*Page extract*.
---------------

This project implements a RAG (Retrieval-Augmented Generation) system using an open-source stack. It utilizes BioMistral 7B as the main model along with other technologies such as PubMedBert for embedding, Qdrant for a self-hosted Vector DB, and Langchain & Llama CPP for orchestration frameworks.
BioMistral refers to a collection of specialized Large Language Models (LLMs) designed specifically for the medical domain. It's built upon the foundation of the Mistral LLM, a powerful language model in its own right, and then further trained on a massive dataset of medical text and scientific publications, particularly from PubMed Central. This extra training allows BioMistral to understand and respond to medical inquiries and tasks with greater accuracy and nuance.
Here are some key points about BioMistral:
- Open-source: All BioMistral models are available under an Apache License, meaning they are free to use and modify for research and development purposes.
- Multiple models: BioMistral offers a suite of models with different sizes and capabilities, catering to diverse needs and hardware limitations.
- High performance: BioMistral consistently ranks among the top open-source medical LLMs in various benchmarks, demonstrating its effectiveness in understanding and generating medical text.
- Applications: BioMistral can be used for various tasks in the medical field, including:
- Generating medical summaries and reports
- Answering medical questions in a comprehensive and informative way
- Assisting with clinical decision-making
- Analyzing medical literature
- Developing chatbots for patient education and support
To run this project, follow these steps:
- Install Docker.

---------------

*Available data*.
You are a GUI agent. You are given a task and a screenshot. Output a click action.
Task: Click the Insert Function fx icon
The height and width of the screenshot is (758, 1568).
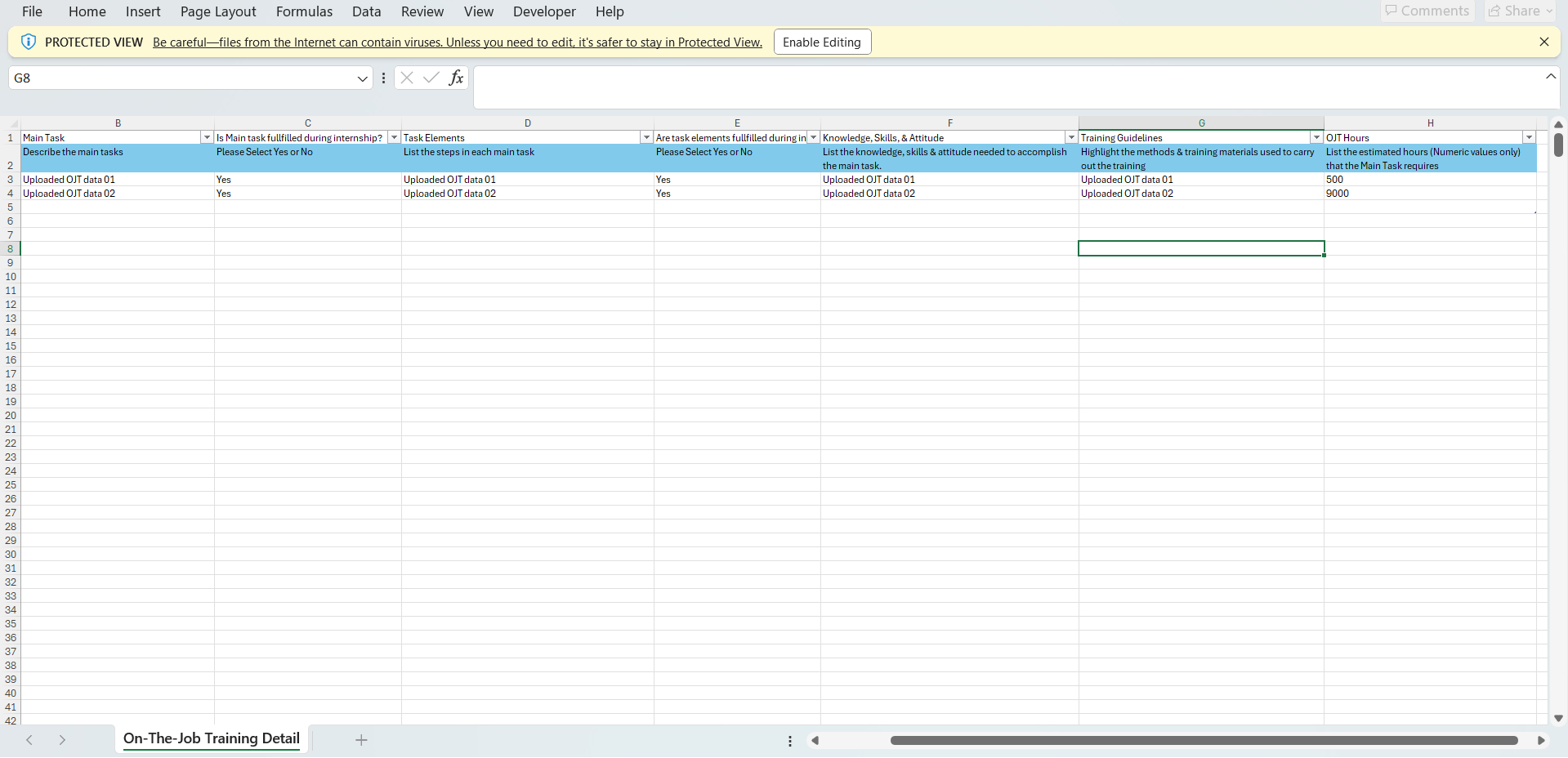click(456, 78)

---------------

*Instructions to follow*.
Copy out the passage from the BioMistral RAG project page above, starting at "BioMistral refers to" and ending at "and hardware limitations.".

*Answer to the exercise*.
BioMistral refers to a collection of specialized Large Language Models (LLMs) designed specifically for the medical domain. It's built upon the foundation of the Mistral LLM, a powerful language model in its own right, and then further trained on a massive dataset of medical text and scientific publications, particularly from PubMed Central. This extra training allows BioMistral to understand and respond to medical inquiries and tasks with greater accuracy and nuance.
Here are some key points about BioMistral:
- Open-source: All BioMistral models are available under an Apache License, meaning they are free to use and modify for research and development purposes.
- Multiple models: BioMistral offers a suite of models with different sizes and capabilities, catering to diverse needs and hardware limitations.